Textauszug |
((

„Sie haben verloren“: Putin-Scherge teilt im Staats-TV mit bizarrer These zum Kalten Krieg aus
Ein Putin-Freund bezeichnet die Sicht des Westens auf den Ukraine-Krieg als „verrückt“ – und deutet das Ende vom Kalten Krieg um. Dabei sagt der Kreml was anderes.
Moskau – In einer TV-Diskussion zur „militärischen Sonderoperation“ im russischen Staatsfernsehen hat sich eine Person besonders gegen den Westen gerichtet: der Putin-Freund und Mosfilm-Generaldirektor Karen Schachnasarow. Der Westen sei demnach „verrückt“. In der Diskussion um den Ukraine-Krieg wird auch der Kalte Krieg diskutiert – ein weiteres Zeichen für die Wahrnehmung als einen neuen Kalten Krieg?
Schachnasarow kritisierte den finnischen Präsidenten Alexander Stubb laut Newsweek im staatlichen Fernsehsender Rossija 1 TV für seine Aussage, dass der „einzige Weg“ zum Frieden zwischen Russland und der Ukraine „auf dem Schlachtfeld“ sei. „Es ist einfach erstaunlich. Diejenigen, deren Existenz dank Russland bewahrt wurde und die dann ihre Staatlichkeit erhalten haben, gehören zu den ersten, die quasseln“, so der Moderator Wladimir Solowjow.

Russlands Präsident Wladimir Putin würde laut Solowjow seine Operation „trotz des schmutzigen Lärms aus dem Westen“ weiterführen. Der Moderator verlangte an anderer Stelle bereits das Territorium der Sowjetunion zurück. Das russische Staatsfernsehen ist bekannt dafür, Drohungen und extreme Thesen zum Ukraine-Krieg zu zeigen.

))

Daten |
((

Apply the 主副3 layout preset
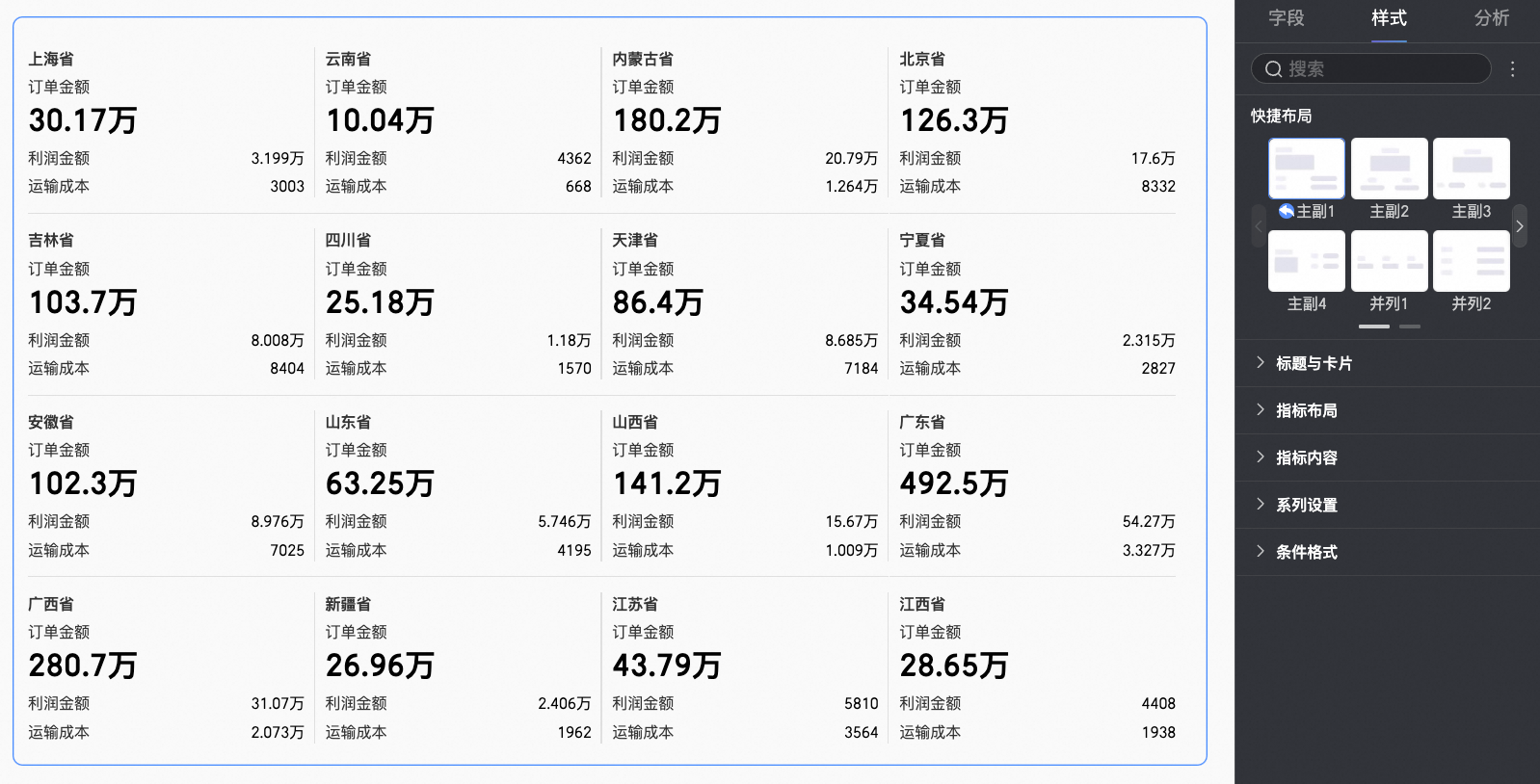1540x784 pixels. [1471, 169]
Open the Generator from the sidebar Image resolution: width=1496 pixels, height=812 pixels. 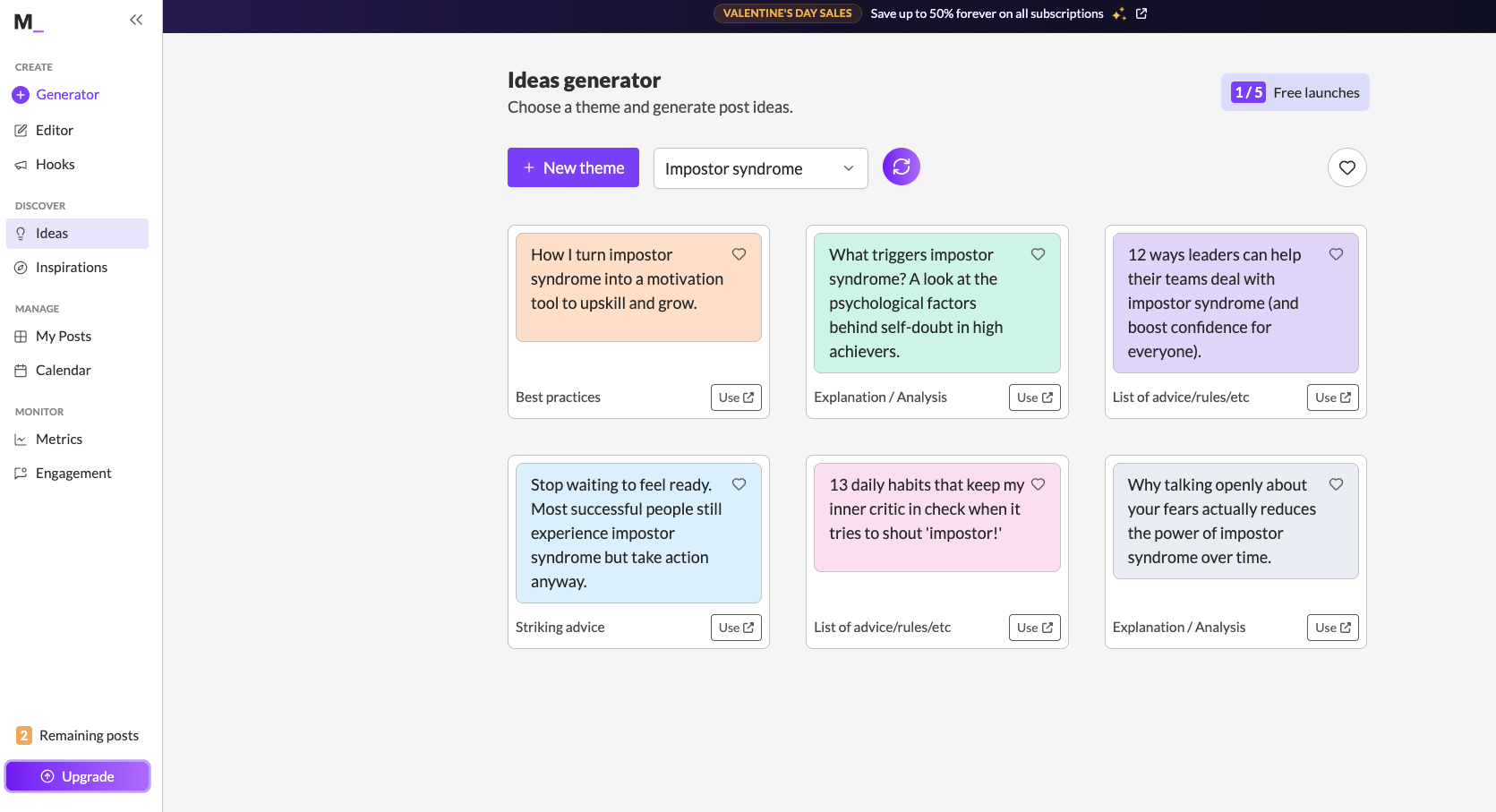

))

Aufgaben |
1. Beantworte zum Artikel folgende Fragen:
(a) Welchen Posten hat Karen Schachnasarow laut dem Artikel?
(b) Auf welchem Sender kritisierte Schachnasarow laut Newsweek den finnischen Präsidenten?
(c) Was hat der Moderator Solowjow an anderer Stelle bereits zurückverlangt?
2. Gib aus dem Artikel den Teil wortgetreu wieder, beginnend bei „Schachnasarow kritisierte den“ und endend bei „Moderator Wladimir Solowjow.“.

Antworten je Aufgabe |
1.
(a) Er ist Generaldirektor von Mosfilm.
(b) Auf dem staatlichen Fernsehsender Rossija 1 TV.
(c) Das Territorium der Sowjetunion.

2.
Schachnasarow kritisierte den finnischen Präsidenten Alexander Stubb laut Newsweek im staatlichen Fernsehsender Rossija 1 TV für seine Aussage, dass der „einzige Weg“ zum Frieden zwischen Russland und der Ukraine „auf dem Schlachtfeld“ sei. „Es ist einfach erstaunlich. Diejenigen, deren Existenz dank Russland bewahrt wurde und die dann ihre Staatlichkeit erhalten haben, gehören zu den ersten, die quasseln“, so der Moderator Wladimir Solowjow.